Loss of lactic acid bacteria provides a strong biological explanation for mood changes in rodents. These specific gut bacteria are essential for processing food proteins into the chemical messenger serotonin. Serotonin regulates mood and, in a healthy brain, functions to calm areas that cause anxiety. Without enough good bacteria, serotonin production decreases, making your brain more susceptible to an irrational fear response.
The researchers found some limitations in their experimental design. Only male rats were observed in this study, leaving open questions about how female physiology responds to exposure to the same chemicals. Male and female rodents often exhibit different behavioral coping strategies when dealing with fear and stress. Additionally, their microbiomes may respond differently to environmental toxins, meaning future studies should include both men and women to build a complete picture of chemical risks.
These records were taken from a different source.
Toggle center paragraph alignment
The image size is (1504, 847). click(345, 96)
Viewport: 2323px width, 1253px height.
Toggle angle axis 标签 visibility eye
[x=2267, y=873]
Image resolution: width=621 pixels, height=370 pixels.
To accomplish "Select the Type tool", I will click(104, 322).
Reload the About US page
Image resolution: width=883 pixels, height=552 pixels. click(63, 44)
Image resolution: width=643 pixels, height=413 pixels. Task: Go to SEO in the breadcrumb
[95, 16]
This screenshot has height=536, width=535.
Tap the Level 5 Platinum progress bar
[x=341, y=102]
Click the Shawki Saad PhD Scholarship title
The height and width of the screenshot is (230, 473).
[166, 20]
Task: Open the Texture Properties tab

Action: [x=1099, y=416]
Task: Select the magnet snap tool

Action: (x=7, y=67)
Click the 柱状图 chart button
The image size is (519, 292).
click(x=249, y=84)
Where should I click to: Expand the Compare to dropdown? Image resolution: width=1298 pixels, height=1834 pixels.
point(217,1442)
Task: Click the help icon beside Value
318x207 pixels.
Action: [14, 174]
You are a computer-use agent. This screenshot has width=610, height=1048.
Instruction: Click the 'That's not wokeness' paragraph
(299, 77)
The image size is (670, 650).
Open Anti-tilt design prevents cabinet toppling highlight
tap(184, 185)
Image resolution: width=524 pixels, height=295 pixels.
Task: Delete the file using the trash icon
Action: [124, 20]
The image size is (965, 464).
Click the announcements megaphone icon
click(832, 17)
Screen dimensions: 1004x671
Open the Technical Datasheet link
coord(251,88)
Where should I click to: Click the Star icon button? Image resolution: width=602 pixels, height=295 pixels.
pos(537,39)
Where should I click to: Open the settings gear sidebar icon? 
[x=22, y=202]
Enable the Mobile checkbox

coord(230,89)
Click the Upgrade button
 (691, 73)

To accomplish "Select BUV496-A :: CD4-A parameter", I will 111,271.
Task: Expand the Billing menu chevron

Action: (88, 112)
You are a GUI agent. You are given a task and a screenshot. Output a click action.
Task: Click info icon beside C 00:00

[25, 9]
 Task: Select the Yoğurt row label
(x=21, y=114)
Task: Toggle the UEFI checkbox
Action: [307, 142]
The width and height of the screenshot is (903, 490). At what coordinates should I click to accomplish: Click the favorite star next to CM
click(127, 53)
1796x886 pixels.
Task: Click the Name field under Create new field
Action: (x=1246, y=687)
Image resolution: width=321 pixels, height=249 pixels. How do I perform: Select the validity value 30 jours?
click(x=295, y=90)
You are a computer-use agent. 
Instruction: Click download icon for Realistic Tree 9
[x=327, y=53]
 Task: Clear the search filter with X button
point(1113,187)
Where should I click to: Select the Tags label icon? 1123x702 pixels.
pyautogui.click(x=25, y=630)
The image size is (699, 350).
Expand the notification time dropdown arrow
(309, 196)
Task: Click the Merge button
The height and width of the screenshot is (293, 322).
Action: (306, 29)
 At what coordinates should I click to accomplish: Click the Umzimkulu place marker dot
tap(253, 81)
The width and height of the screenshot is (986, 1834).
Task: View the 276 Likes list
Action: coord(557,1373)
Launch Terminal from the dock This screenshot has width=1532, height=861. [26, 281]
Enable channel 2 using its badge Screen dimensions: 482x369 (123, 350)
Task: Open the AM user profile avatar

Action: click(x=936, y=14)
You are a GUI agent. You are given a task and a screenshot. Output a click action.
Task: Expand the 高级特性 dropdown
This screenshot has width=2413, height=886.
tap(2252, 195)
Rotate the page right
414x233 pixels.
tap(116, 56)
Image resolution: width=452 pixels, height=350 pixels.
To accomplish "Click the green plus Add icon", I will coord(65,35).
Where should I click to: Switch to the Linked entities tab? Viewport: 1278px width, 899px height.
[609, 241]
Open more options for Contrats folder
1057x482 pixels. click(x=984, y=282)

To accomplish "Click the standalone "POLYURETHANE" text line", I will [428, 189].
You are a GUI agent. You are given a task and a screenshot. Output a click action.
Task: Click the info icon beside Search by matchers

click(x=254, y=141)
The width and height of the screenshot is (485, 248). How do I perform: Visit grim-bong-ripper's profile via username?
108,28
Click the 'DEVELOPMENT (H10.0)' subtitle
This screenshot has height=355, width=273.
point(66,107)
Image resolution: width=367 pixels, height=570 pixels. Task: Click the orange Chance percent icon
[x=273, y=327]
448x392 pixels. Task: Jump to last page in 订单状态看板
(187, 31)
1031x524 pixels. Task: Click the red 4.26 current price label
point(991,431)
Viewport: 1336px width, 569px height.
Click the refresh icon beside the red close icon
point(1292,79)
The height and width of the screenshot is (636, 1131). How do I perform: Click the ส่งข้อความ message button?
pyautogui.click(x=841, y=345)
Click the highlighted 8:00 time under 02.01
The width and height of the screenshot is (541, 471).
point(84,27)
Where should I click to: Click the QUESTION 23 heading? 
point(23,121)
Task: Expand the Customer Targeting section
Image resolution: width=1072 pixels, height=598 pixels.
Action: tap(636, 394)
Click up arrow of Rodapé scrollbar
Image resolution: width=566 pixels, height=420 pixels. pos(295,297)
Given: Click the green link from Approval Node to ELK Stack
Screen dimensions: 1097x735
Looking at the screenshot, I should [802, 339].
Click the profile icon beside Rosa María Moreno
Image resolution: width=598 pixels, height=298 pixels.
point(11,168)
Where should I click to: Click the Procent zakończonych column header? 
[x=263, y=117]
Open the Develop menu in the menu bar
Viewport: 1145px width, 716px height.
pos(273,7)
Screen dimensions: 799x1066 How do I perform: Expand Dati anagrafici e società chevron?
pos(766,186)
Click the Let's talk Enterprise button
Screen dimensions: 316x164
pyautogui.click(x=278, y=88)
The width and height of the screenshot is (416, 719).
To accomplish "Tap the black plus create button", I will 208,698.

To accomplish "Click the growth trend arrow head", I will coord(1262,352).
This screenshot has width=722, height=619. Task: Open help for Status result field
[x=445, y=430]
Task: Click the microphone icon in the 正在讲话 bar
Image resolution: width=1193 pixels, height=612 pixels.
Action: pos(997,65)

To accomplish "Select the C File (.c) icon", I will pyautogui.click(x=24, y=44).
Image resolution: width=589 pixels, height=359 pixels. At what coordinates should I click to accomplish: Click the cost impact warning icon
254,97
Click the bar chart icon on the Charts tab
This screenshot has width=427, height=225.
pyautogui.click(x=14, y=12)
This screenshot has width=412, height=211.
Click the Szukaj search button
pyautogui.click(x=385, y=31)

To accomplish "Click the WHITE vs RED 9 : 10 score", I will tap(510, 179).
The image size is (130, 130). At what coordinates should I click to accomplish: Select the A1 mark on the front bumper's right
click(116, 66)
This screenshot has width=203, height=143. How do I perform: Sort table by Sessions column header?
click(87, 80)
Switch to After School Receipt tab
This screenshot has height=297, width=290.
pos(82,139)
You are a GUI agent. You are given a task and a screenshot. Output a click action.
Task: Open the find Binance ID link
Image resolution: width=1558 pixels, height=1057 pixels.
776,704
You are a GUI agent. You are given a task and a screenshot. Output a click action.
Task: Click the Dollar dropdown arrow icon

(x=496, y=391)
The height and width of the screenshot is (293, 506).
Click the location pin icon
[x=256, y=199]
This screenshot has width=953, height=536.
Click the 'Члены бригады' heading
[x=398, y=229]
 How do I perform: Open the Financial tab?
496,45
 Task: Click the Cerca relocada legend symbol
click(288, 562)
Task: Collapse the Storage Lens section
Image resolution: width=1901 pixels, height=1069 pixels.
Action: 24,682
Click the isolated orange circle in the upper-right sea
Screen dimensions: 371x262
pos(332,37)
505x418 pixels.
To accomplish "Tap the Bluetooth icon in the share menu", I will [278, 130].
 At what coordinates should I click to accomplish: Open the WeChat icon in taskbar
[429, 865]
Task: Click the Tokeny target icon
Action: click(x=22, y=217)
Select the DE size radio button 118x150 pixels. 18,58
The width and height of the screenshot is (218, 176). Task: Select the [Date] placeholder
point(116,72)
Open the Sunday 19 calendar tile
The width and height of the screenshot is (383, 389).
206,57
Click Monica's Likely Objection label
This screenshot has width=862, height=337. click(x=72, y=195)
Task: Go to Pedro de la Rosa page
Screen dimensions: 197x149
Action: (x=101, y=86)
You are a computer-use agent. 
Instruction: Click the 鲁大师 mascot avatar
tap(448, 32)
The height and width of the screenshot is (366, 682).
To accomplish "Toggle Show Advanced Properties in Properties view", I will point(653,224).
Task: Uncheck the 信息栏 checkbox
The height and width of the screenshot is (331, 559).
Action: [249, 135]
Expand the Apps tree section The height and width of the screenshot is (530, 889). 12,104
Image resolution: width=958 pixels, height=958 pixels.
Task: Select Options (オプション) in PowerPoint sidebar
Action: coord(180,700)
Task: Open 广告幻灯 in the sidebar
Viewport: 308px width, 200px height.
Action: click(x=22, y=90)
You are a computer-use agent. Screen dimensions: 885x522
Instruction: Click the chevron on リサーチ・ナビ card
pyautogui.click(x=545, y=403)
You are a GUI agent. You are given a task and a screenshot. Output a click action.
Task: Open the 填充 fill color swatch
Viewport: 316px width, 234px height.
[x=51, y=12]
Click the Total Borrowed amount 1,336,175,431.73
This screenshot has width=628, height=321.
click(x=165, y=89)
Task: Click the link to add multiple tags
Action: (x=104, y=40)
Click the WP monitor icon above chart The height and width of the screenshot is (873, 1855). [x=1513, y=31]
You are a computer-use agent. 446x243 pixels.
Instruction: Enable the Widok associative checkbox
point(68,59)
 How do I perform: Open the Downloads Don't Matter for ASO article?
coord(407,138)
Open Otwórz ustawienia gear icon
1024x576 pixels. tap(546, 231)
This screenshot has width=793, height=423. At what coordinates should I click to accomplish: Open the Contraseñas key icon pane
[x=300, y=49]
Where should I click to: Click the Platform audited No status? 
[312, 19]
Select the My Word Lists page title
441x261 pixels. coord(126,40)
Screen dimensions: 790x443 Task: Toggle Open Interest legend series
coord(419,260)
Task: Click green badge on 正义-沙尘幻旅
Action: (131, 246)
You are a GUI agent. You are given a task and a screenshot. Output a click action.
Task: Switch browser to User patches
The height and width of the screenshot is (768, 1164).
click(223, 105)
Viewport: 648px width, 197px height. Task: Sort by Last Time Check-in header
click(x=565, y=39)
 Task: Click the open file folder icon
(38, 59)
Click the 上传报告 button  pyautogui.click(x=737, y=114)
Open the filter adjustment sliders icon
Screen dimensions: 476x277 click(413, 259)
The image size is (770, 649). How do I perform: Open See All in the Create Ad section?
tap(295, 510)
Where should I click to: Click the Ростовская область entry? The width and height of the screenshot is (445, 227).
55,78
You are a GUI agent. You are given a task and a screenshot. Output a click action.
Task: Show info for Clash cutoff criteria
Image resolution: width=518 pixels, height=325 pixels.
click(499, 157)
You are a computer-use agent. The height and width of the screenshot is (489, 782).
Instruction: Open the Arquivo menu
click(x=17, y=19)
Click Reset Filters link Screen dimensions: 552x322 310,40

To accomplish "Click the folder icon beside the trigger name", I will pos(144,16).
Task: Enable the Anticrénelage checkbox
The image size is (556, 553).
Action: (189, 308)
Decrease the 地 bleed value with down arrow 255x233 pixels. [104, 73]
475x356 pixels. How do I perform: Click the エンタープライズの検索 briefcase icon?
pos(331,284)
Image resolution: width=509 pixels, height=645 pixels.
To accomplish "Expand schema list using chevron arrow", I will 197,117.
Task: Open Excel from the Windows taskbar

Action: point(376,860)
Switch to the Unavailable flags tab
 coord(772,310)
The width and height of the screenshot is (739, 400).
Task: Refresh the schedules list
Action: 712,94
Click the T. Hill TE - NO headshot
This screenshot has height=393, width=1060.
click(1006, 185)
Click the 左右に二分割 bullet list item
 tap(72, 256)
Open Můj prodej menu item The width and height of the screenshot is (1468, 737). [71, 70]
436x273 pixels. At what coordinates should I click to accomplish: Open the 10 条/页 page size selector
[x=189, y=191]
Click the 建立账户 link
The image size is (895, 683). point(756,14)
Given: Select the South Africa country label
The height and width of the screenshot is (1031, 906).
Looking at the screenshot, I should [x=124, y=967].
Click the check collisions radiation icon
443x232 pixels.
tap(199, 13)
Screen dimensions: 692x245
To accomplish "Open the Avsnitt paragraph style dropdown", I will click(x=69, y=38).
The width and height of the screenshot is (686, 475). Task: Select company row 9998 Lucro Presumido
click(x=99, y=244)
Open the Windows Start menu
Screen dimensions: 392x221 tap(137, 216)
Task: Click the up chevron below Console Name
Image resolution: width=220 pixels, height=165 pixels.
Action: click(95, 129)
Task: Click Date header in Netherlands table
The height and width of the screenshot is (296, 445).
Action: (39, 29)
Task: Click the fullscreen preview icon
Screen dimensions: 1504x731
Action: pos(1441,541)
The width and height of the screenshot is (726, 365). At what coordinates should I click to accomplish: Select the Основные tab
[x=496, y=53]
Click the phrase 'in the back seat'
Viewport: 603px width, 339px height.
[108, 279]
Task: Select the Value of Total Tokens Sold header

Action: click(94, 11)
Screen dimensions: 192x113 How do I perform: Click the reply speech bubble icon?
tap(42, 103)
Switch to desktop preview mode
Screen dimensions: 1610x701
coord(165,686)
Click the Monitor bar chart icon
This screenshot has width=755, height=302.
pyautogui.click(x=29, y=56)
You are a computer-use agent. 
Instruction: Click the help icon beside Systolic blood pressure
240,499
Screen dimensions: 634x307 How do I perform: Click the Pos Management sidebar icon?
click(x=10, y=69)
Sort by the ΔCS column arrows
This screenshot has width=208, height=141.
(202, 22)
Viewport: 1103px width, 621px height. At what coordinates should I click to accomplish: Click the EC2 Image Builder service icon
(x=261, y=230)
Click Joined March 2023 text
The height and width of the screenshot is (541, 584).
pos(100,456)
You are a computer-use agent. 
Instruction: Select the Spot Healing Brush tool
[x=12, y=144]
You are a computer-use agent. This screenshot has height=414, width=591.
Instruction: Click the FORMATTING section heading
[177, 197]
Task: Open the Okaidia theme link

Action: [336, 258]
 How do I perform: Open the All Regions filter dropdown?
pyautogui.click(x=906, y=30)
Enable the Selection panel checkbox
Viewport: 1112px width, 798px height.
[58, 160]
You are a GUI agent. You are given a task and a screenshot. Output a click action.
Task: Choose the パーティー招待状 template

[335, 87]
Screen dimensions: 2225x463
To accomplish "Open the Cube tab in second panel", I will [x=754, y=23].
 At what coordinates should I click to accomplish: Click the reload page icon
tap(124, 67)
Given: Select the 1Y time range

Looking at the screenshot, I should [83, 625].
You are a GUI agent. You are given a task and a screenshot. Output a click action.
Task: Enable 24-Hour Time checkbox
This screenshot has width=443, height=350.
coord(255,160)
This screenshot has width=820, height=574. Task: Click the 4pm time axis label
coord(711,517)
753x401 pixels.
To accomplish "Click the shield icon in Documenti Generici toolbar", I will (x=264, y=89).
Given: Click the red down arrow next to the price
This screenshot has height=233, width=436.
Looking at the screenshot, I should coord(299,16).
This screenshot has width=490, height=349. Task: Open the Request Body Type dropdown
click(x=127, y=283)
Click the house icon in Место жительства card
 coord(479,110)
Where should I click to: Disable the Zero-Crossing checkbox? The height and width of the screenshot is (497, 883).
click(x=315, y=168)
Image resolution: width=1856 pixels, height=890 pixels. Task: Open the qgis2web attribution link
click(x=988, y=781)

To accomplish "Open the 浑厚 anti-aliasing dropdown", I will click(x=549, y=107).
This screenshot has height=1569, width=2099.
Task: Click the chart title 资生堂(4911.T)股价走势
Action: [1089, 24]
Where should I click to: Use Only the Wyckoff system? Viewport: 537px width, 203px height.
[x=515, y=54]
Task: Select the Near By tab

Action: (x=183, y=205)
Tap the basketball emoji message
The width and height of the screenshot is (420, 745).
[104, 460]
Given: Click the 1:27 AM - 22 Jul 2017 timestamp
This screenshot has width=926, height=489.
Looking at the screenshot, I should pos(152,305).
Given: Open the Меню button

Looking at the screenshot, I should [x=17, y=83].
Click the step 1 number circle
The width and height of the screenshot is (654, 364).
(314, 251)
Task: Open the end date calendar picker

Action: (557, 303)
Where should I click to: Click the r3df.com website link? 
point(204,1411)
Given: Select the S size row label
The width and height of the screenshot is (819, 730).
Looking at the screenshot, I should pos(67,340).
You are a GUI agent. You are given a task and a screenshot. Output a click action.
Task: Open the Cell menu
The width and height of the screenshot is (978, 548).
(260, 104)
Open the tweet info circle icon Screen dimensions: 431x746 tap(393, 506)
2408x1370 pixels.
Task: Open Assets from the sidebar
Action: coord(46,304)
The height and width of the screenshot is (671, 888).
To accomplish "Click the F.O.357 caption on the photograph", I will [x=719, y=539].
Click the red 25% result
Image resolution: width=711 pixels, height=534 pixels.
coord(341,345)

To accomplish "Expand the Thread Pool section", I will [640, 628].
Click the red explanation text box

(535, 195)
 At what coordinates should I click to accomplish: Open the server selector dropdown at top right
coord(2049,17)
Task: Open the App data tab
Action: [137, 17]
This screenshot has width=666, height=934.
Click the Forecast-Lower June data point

Furthermore, the scientists only measured the intestinal bacteria in the animals’ feces at the end of the 16-week period. This particular measurement method does not capture the bacterial populations that live deep within the protective mucus layer of the intestine. Checking the composition of the gastrointestinal tract at multiple points during an experiment could help researchers know exactly when bacterial die-off occurs. By tracking the timeline more closely, we can see whether the gut changes occurred before or after the behavioral changes.
Despite these boundaries, this experiment demonstrated a clear biological mechanism by which mental state is altered by routine chemical exposure. Regulatory agencies established initial safety limits based on the assumption that animal biology is unaffected by the herbicide’s mode of action. This chemical indirectly shapes brain health because it targets the bacteria that live in your intestinal tract. The resulting loss of mood-stabilizing brain chemicals suggests that environmental safety thresholds may need to be thoroughly reevaluated.
The study, “Exposure to the herbicide glyphosate triggers inappropriate threat responses and alters gut microbial composition,” was authored by Mauricio Cáceres Chacón, Osmary Martinez Guzman, Héctor A. Haddock Martinez, Alecdiel Figueroa Perez, Sian Rodríguez Rosado, and Jarenis. Suárez-Perez, Raul Y. Ramos-Sanchez, Filipa Godoy-Vitorino, and Demetrio Sierra-Mercado.